The dust has settled and another disappointing chapter of Rebel football is in the books whether we like it or not. What took place this season was, frankly, what hardly anyone expected, Rebel or otherwise. An easy schedule, a veteran front seven on defense, and a dynamic playmaking quarterback were going to be the recipe to this team's success as the Rebs were surely to, at least, make it to a third consecutive bowl game, right?
Then Jacksonville State happened and everything we thought was this season fell apart in an instant.
I'd rather not go deep into the specifics, lest I literally punch a hole in anything within arms reach (I'M LOOKIN' AT YOU DESK CALENDAR), but suffice it to say that the past four months sucked. How much did they suck? Well, masochistically, I decided to look at the numbers and see how exactly one can quantify the suckitude that was the 2010 Ole Miss Rebels.
Based on personal inclination, I picked seven metrics by which to judge both the offense and defense of this team: points, rushing yards per game, passing yards per game, total yards per game, third down conversions, touchdowns, and red zone touchdown percentage. All are statistics which demonstrate pretty basic tenants of successful football. If you can score touchdowns, run, pass, convert third downs, and score in the red zone, then you're golden. If you can't stop your opponent from doing the aforementioned, then you're not. Simple enough, right?
I compared the Rebels' numbers in these metrics in 2009 and 2010 before noting the difference percentage of difference between the two. I shouldn't really have to explain it any further than that. Give it a look.
I know statistics don't necessarily work this way, as I am sure one of you will not fail to point out to me, but I decided to take an aggregation of the deltas to sort of get an idea of just how different these two units were from their 2009 counterparts overall. If such a method were to be trusted, one could reasonably suggest that the 2010 Rebel defense was a whopping sixty(sixty!) percent worse than the 2009 unit. The 2010 offense, though, only performed at a level that was 3.6% worse than the 2009 unit which, when considering the loss of Dexter McCluster, Shay Hodge, and half of a starting offensive line, is actually pretty satisfying. The 2010 Rebels could score points in numbers which weren't that far off from the 2009 Rebels, a revelation which does, admittedly, temper my current disgust with one Houston Dale Nutt, albeit not by very much.

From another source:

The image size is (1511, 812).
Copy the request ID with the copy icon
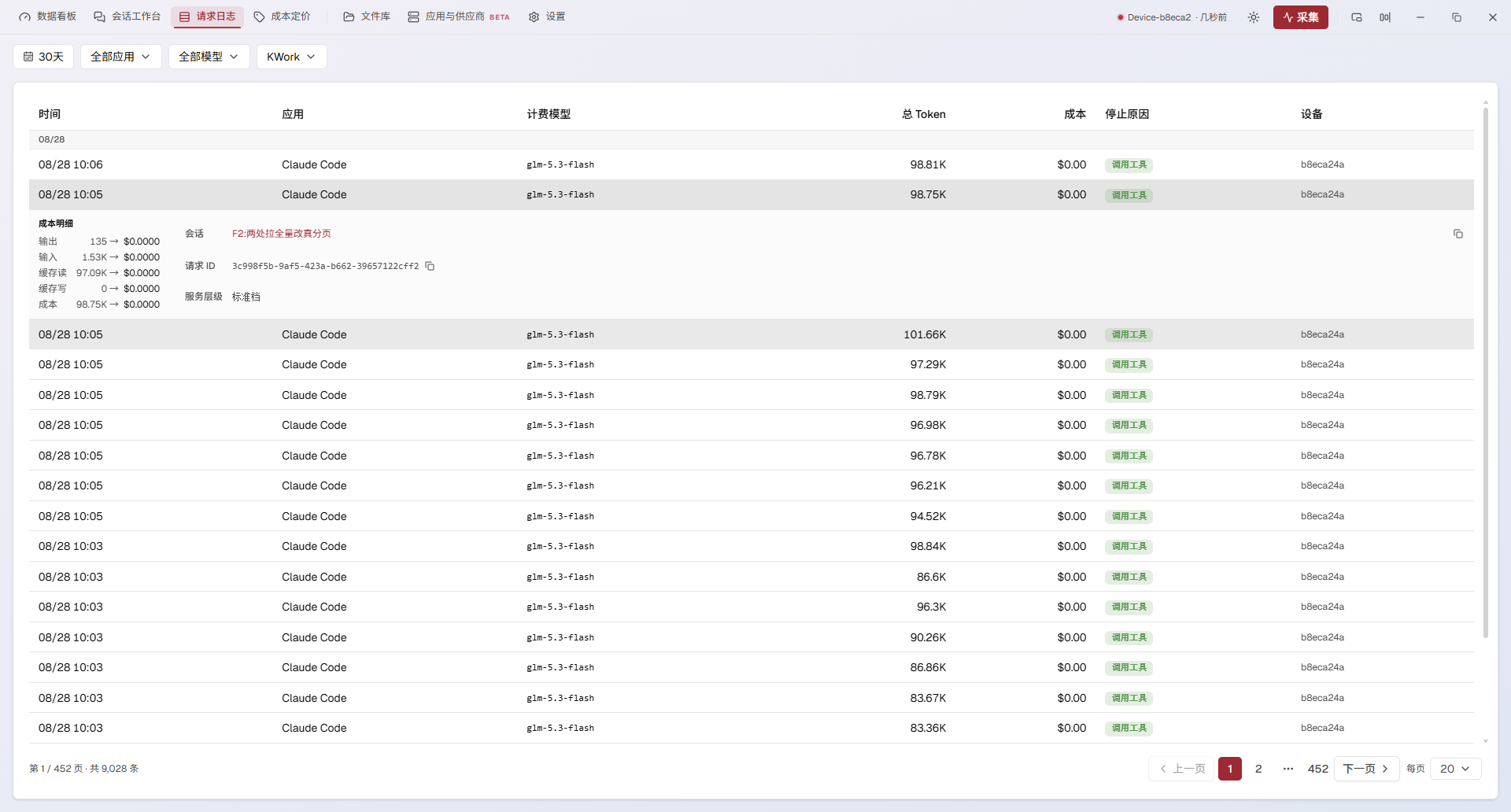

I think a lot of this offensive success can be attributed to the gutsy mobility of Jeremiah Masoli and the all-purpose badassery of Brandon Bolden. With a young interior line and a McClusterless offense, the Rebels still put more points on the board and yards on the ground this season than last. New receivers and linemen emerged as legitimate offensive impact players, most notably Patrick Junen, Melvin Harris, and Ja-mes Logan, because Masoli's mobility and uncanny ability to stretch a play for a few seconds longer than it should gave these guys an opportunity to make plays of their own and succeed, and Bolden's prowess as a rusher gave opponents a legitimate rushing threat to concern themselves with.
So I give the offense a tip of my hat. While there were some very frustrating moments, the Rebels took a quarterback fresh into the system, a career backup halfback, and a bunch of jabronis on the offensive line and actually produced on the field. Well done, Rebs and, truthfully, well done coach Nutt.
The defense on the other hand... Let's just say that I'm pretty fucking astonished that Tyrone Nix still has a job.